[Listing start]
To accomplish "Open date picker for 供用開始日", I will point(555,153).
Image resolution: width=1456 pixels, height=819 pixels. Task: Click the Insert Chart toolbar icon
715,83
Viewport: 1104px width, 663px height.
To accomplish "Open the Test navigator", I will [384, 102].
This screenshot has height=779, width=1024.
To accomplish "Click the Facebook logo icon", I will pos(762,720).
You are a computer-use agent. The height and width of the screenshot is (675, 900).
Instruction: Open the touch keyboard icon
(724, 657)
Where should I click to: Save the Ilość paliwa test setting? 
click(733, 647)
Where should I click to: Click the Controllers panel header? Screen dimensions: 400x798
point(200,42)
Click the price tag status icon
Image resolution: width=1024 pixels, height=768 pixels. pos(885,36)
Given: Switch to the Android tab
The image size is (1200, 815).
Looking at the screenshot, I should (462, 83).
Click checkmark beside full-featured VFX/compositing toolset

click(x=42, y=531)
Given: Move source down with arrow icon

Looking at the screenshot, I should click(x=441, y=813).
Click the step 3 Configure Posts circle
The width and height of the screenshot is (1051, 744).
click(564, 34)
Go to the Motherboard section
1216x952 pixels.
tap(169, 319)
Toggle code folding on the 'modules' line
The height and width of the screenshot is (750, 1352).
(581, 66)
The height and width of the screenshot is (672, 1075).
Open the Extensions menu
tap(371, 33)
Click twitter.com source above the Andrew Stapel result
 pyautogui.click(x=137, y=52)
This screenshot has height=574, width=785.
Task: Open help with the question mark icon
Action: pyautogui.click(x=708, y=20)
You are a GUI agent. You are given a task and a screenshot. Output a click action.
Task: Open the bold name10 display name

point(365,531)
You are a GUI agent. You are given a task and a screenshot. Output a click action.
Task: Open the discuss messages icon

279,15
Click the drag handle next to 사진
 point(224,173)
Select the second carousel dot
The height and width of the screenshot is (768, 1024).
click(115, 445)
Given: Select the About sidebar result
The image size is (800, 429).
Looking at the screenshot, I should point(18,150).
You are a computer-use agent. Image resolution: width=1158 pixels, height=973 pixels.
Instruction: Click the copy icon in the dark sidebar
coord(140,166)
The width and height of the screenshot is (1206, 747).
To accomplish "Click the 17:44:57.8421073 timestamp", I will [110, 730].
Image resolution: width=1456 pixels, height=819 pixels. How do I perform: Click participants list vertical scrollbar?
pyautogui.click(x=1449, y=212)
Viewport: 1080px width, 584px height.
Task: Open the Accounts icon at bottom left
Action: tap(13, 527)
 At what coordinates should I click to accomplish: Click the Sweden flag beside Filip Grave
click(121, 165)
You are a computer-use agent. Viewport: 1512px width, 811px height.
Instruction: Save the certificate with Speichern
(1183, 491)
[Listing end]
Aim:
Render everything from the line containing "The height and width of the screenshot is (672, 1075)." down to the last line as a Markdown table with the columns Row and Text, leaving out blank lines.

Correct output:
| Row | Text |
|---|---|
| 1 | The height and width of the screenshot is (672, 1075). |
| 2 | Open the Extensions menu |
| 3 | tap(371, 33) |
| 4 | Click twitter.com source above the Andrew Stapel result |
| 5 |  pyautogui.click(x=137, y=52) |
| 6 | This screenshot has height=574, width=785. |
| 7 | Task: Open help with the question mark icon |
| 8 | Action: pyautogui.click(x=708, y=20) |
| 9 | You are a GUI agent. You are given a task and a screenshot. Output a click action. |
| 10 | Task: Open the bold name10 display name |
| 11 | point(365,531) |
| 12 | You are a GUI agent. You are given a task and a screenshot. Output a click action. |
| 13 | Task: Open the discuss messages icon |
| 14 | 279,15 |
| 15 | Click the drag handle next to 사진 |
| 16 |  point(224,173) |
| 17 | Select the second carousel dot |
| 18 | The height and width of the screenshot is (768, 1024). |
| 19 | click(115, 445) |
| 20 | Given: Select the About sidebar result |
| 21 | The image size is (800, 429). |
| 22 | Looking at the screenshot, I should point(18,150). |
| 23 | You are a computer-use agent. Image resolution: width=1158 pixels, height=973 pixels. |
| 24 | Instruction: Click the copy icon in the dark sidebar |
| 25 | coord(140,166) |
| 26 | The width and height of the screenshot is (1206, 747). |
| 27 | To accomplish "Click the 17:44:57.8421073 timestamp", I will [110, 730]. |
| 28 | Image resolution: width=1456 pixels, height=819 pixels. How do I perform: Click participants list vertical scrollbar? |
| 29 | pyautogui.click(x=1449, y=212) |
| 30 | Viewport: 1080px width, 584px height. |
| 31 | Task: Open the Accounts icon at bottom left |
| 32 | Action: tap(13, 527) |
| 33 |  At what coordinates should I click to accomplish: Click the Sweden flag beside Filip Grave |
| 34 | click(121, 165) |
| 35 | You are a computer-use agent. Viewport: 1512px width, 811px height. |
| 36 | Instruction: Save the certificate with Speichern |
| 37 | (1183, 491) |